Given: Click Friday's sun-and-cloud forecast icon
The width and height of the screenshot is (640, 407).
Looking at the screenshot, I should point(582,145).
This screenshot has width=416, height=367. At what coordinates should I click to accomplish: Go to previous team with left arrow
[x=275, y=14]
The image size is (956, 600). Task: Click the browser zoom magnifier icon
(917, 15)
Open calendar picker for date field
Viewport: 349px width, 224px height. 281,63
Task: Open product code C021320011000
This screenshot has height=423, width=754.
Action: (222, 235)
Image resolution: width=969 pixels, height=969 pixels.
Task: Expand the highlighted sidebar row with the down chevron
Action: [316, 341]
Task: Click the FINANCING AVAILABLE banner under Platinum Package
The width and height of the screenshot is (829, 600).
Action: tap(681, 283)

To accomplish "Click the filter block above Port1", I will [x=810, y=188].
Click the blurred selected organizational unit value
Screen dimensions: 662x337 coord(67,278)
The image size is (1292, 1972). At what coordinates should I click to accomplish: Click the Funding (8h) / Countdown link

EXERCISE AIM → Copy out exactly the lines from the line with "The image size is (956, 600)." to the end of the listing, including both of those lines, and give nothing else.

ANSWER TO THIS EXERCISE →
The image size is (956, 600). Task: Click the browser zoom magnifier icon
(917, 15)
Open calendar picker for date field
Viewport: 349px width, 224px height. 281,63
Task: Open product code C021320011000
This screenshot has height=423, width=754.
Action: (222, 235)
Image resolution: width=969 pixels, height=969 pixels.
Task: Expand the highlighted sidebar row with the down chevron
Action: [316, 341]
Task: Click the FINANCING AVAILABLE banner under Platinum Package
The width and height of the screenshot is (829, 600).
Action: tap(681, 283)

To accomplish "Click the filter block above Port1", I will [x=810, y=188].
Click the blurred selected organizational unit value
Screen dimensions: 662x337 coord(67,278)
The image size is (1292, 1972). At what coordinates should I click to accomplish: Click the Funding (8h) / Countdown link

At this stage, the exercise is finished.